Reggae Estate
Lo sapevo. Era inevitabile, era già scritto:
Summer is coming.
L’estate sta arrivando e con lei gli svariati effetti biochimici che puntualmente tendono a stravolgermi il modo di vivere le giornate.
Comincia così, al tavolino di un bar nel tardo pomeriggio; volevi scendere giusto un’ora ma ne sono passate tre: da quando le giornate si sono allungate così? Ti guardi intorno e ti accorgi che oltre ai soliti quattro gatti c’è della gente, compreso qualcuno che magari non vedevi dall’estate prima (chissà che fanno in inverno, vanno in letargo?).
Il piacere di girare in bici in queste tiepide giornate è qualcosa di indescrivibile, soprattutto nelle ore in cui la città è deserta, soprattutto lungo quelle strade che non prende mai nessuno.
Il sole concilia uno stato di rilassamento misto a benessere probabilmente pari solo a quello che si prova avvolti dalla placenta materna; il tempo sembra passare più lentamente, in fondo con questo caldo di essere frenetici non è proprio il caso. I distillati assoluti e i poderosi cocktails cedono il passo alla freschezza dei Mojito, dei Cuba libre e dei Daiqiri, migliori compagni di quelle serate che cominciano sempre più tardi e finiscono sempre più presto, presto sì, al mattino seguente!
Assieme a tutto questo non può non cambiare anche la musica, e le mie estati hanno sempre un suono tipico: quello del reggae.
Niente si sintonizza meglio alla vibrazione delle corde della mia anima, in questi periodi. Quando l’ascolto è come se la musica non fosse nelle mie orecchie né nella mia testa, ma nell’aria. Il ritmo in levare, le chitarre stoppate, i caldi timbri vocali e i giri di basso – sempre protagonisti assoluti di questo genere – la miscelazione di tutti questi elementi ha il gusto della leggerezza, di un sentimento davvero di pace e amore. La musica reggae accorcia le distanze tra gli esseri umani, e no, non sono solo le canne. È evidente come basti sentire solo un motivetto di sfuggita alla radio per sentirsi già più di buon umore, e nelle feste sulle spiagge, nelle notti ornate di stelle, percepirsi come tanti corpi e un solo grande cuore che pulsa.

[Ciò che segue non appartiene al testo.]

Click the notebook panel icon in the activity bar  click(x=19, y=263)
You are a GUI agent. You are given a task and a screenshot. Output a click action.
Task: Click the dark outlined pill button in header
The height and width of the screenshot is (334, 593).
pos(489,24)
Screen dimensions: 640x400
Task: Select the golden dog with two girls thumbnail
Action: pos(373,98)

Ma poi, voglio dire, li state sentendo questi qua? Tre poveracci (nel senso che erano davvero molto poveri) che si sono conosciuti in un centro di riabilitazione perché tutti affetti da poliomielite. Chissà cosa pensavano di cosa sarebbe stato di loro, di cosa avesse in serbo per loro la vita dopo una partenza così svantaggiata. Direi che ne è venuta fuori della gran musica, nonché una grande carriera. Ora probabilmente – molto probabilmente – staranno su qualche spiaggia jamaicana a godersi il giorno e a creare nuove canzoni. Grazie alla musica, grazie al reggae.
Jah bless you
C’è solo una cosa che mi chiedo dopo tutte queste considerazioni: ora io come diavolo farò a studiare?